>> START Information shown

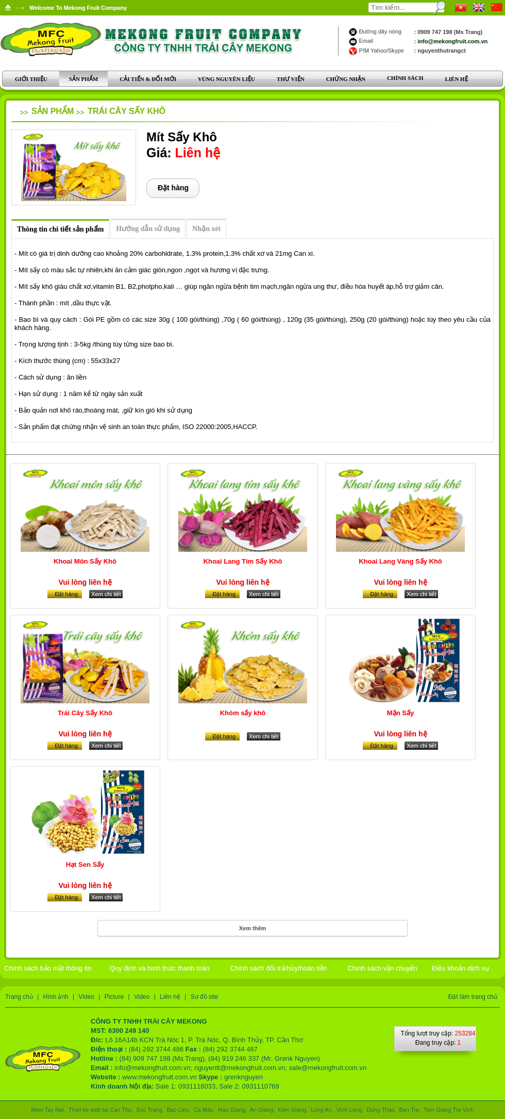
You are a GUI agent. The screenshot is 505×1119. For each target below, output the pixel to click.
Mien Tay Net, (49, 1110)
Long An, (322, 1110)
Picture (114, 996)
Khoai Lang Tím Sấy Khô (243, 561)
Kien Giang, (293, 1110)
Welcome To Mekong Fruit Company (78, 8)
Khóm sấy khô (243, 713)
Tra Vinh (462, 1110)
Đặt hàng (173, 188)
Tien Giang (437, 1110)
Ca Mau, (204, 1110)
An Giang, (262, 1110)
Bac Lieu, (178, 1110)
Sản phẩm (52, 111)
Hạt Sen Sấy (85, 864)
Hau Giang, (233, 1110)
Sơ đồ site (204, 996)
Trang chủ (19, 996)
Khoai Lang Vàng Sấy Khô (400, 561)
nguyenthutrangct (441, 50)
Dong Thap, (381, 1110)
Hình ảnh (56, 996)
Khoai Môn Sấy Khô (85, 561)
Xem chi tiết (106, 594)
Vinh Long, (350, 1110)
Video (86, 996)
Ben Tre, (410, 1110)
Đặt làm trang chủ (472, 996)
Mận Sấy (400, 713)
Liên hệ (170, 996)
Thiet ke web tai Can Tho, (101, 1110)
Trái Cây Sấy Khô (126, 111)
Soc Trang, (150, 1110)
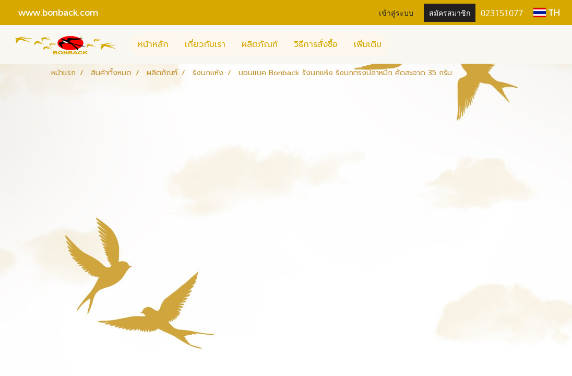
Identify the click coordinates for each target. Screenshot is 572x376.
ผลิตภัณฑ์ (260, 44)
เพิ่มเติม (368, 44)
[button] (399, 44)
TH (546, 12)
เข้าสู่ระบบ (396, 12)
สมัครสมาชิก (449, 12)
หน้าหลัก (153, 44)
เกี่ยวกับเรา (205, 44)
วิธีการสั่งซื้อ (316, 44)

>> END Information shown
>> START Information shown

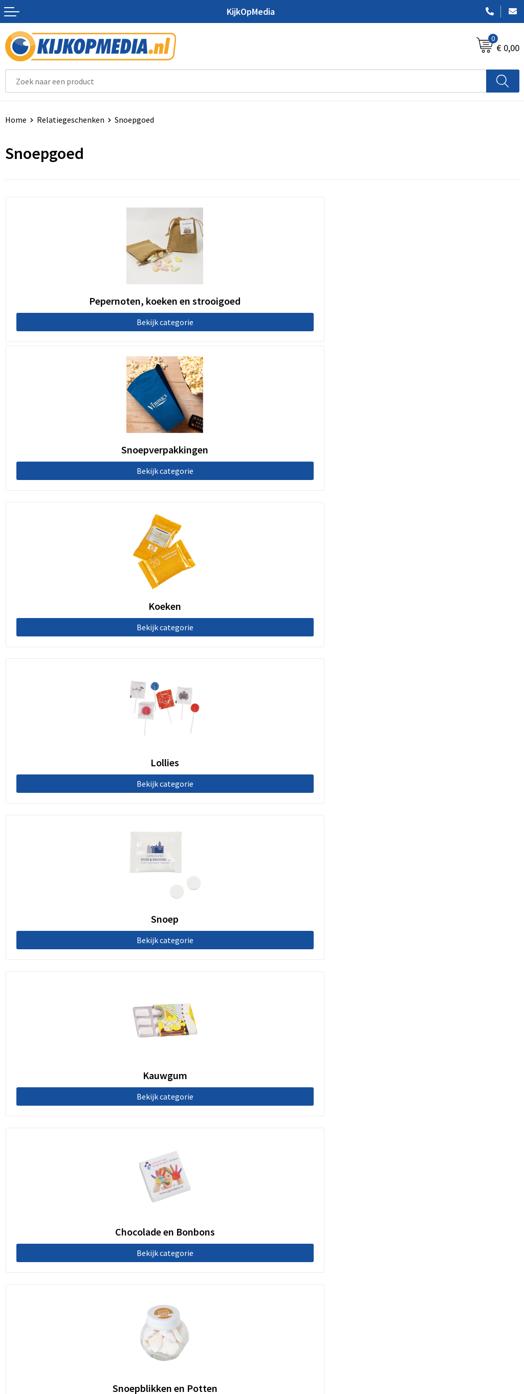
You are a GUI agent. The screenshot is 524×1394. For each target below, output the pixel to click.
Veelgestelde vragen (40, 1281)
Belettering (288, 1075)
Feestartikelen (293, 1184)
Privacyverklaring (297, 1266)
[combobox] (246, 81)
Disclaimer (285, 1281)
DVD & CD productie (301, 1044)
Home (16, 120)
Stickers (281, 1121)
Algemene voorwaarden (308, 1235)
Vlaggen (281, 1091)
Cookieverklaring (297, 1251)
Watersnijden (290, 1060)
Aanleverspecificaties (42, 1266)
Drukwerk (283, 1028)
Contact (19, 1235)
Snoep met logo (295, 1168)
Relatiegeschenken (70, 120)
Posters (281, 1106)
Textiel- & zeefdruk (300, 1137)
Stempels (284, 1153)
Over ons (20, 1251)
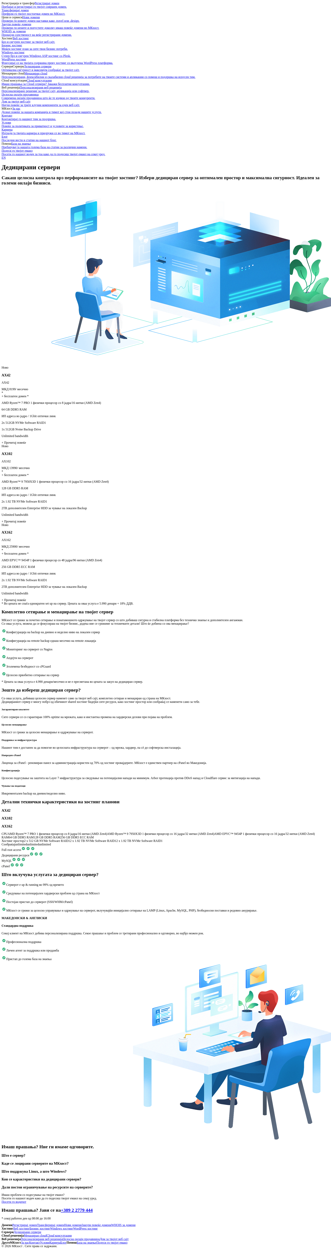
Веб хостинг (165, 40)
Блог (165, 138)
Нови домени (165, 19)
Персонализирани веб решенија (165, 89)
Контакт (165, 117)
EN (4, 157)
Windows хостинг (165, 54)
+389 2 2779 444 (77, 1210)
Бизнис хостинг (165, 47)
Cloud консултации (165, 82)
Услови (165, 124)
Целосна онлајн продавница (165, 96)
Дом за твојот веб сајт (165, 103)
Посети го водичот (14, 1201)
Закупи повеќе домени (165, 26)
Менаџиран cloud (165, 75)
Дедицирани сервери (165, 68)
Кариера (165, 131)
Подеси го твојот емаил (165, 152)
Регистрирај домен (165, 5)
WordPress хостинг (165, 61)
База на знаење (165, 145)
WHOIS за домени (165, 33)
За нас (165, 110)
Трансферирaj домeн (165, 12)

>> END Information shown
>> START Information shown

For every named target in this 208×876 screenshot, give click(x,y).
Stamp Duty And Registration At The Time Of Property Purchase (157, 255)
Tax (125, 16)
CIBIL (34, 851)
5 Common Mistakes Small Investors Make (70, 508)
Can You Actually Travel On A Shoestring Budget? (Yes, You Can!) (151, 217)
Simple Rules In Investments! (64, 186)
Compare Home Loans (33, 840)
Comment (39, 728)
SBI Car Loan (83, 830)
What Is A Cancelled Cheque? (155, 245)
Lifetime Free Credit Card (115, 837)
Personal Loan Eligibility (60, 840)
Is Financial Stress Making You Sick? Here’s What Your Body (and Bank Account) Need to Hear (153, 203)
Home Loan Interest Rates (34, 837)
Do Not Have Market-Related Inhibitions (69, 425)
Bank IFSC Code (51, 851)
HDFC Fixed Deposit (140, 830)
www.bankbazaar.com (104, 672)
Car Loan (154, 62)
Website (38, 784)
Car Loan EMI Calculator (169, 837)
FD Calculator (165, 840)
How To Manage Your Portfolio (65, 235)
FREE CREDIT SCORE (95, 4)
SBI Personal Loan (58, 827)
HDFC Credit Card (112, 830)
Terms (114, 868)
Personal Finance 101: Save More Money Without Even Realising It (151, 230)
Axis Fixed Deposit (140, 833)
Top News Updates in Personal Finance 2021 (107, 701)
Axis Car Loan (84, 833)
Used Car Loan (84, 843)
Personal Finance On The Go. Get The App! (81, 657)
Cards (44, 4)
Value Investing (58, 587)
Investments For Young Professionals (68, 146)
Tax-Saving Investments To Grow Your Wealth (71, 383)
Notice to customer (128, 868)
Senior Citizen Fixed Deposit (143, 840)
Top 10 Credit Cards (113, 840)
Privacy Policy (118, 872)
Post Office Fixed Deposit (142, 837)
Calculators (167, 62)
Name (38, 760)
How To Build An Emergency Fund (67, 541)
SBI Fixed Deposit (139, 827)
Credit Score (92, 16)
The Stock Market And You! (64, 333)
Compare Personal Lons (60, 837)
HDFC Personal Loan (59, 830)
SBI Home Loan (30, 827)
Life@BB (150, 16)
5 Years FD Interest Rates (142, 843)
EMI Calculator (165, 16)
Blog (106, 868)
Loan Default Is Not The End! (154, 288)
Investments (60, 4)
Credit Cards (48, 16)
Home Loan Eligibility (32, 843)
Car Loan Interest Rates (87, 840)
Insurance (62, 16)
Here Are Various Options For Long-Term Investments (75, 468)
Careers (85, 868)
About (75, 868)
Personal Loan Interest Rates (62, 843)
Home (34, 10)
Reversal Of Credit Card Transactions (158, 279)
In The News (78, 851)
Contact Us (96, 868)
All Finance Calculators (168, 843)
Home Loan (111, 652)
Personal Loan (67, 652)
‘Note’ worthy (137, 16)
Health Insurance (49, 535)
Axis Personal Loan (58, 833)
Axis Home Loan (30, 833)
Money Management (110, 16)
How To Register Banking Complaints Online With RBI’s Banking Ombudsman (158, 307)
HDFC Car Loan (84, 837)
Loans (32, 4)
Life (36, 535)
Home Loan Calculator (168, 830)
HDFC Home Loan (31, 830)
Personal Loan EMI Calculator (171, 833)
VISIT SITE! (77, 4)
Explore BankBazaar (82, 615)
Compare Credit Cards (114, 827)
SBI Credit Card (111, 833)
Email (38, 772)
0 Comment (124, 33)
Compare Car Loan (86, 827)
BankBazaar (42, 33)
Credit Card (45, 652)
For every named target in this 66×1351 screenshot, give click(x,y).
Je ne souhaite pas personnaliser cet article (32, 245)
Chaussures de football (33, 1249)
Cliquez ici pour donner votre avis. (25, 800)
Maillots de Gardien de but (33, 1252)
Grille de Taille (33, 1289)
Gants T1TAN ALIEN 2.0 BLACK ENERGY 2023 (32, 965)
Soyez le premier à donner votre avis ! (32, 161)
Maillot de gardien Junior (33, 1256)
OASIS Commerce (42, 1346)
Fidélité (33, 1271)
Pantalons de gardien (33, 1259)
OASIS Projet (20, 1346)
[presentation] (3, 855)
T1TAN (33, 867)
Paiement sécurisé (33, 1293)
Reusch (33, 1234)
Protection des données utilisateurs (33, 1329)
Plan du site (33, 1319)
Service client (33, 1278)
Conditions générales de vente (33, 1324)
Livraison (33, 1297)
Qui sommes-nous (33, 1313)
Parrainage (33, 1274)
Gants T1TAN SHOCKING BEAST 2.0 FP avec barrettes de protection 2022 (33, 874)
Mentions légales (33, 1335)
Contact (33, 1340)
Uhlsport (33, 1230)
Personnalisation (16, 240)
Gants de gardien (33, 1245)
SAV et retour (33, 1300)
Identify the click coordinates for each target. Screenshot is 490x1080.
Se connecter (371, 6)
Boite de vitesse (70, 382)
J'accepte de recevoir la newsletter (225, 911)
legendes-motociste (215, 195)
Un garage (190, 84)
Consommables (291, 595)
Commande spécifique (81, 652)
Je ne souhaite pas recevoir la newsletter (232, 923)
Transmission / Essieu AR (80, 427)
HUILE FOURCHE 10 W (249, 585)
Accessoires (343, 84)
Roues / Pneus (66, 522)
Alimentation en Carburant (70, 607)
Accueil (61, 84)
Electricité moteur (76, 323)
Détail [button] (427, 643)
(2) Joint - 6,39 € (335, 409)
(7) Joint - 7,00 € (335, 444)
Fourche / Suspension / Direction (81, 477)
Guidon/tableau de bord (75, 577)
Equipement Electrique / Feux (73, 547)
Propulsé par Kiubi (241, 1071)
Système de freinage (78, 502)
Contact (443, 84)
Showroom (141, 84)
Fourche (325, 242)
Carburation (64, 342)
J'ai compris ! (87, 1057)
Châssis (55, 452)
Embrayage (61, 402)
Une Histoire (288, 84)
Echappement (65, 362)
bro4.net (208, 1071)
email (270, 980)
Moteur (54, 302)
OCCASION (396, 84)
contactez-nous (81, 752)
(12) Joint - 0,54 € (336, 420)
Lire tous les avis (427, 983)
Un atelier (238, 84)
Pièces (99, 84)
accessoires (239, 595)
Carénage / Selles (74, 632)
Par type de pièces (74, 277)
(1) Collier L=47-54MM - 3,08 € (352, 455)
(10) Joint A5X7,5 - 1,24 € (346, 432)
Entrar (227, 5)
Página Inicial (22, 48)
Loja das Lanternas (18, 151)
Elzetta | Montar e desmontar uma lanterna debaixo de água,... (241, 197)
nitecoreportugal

>> END Information shown

→ Task instructions
Copy the listing above verbatim, beginning at the line that contains "Paiement sécurisé (33, 1293)" and stopping after the line that contains "nitecoreportugal".

→ Right answer
Paiement sécurisé (33, 1293)
Reusch (33, 1234)
Protection des données utilisateurs (33, 1329)
Plan du site (33, 1319)
Service client (33, 1278)
Conditions générales de vente (33, 1324)
Livraison (33, 1297)
Qui sommes-nous (33, 1313)
Parrainage (33, 1274)
Gants T1TAN SHOCKING BEAST 2.0 FP avec barrettes de protection 2022 (33, 874)
Mentions légales (33, 1335)
Contact (33, 1340)
Uhlsport (33, 1230)
Personnalisation (16, 240)
Gants de gardien (33, 1245)
SAV et retour (33, 1300)
Identify the click coordinates for each target. Screenshot is 490x1080.
Se connecter (371, 6)
Boite de vitesse (70, 382)
J'accepte de recevoir la newsletter (225, 911)
legendes-motociste (215, 195)
Un garage (190, 84)
Consommables (291, 595)
Commande spécifique (81, 652)
Je ne souhaite pas recevoir la newsletter (232, 923)
Transmission / Essieu AR (80, 427)
HUILE FOURCHE 10 W (249, 585)
Accessoires (343, 84)
Roues / Pneus (66, 522)
Alimentation en Carburant (70, 607)
Accueil (61, 84)
Electricité moteur (76, 323)
Détail [button] (427, 643)
(2) Joint - 6,39 € (335, 409)
(7) Joint - 7,00 € (335, 444)
Fourche / Suspension / Direction (81, 477)
Guidon/tableau de bord (75, 577)
Equipement Electrique / Feux (73, 547)
Propulsé par Kiubi (241, 1071)
Système de freinage (78, 502)
Contact (443, 84)
Showroom (141, 84)
Fourche (325, 242)
Carburation (64, 342)
J'ai compris ! (87, 1057)
Châssis (55, 452)
Embrayage (61, 402)
Une Histoire (288, 84)
Echappement (65, 362)
bro4.net (208, 1071)
email (270, 980)
Moteur (54, 302)
OCCASION (396, 84)
contactez-nous (81, 752)
(12) Joint - 0,54 € (336, 420)
Lire tous les avis (427, 983)
Un atelier (238, 84)
Pièces (99, 84)
accessoires (239, 595)
Carénage / Selles (74, 632)
Par type de pièces (74, 277)
(1) Collier L=47-54MM - 3,08 € (352, 455)
(10) Joint A5X7,5 - 1,24 € (346, 432)
Entrar (227, 5)
Página Inicial (22, 48)
Loja das Lanternas (18, 151)
Elzetta | Montar e desmontar uma lanterna debaixo de água,... (241, 197)
nitecoreportugal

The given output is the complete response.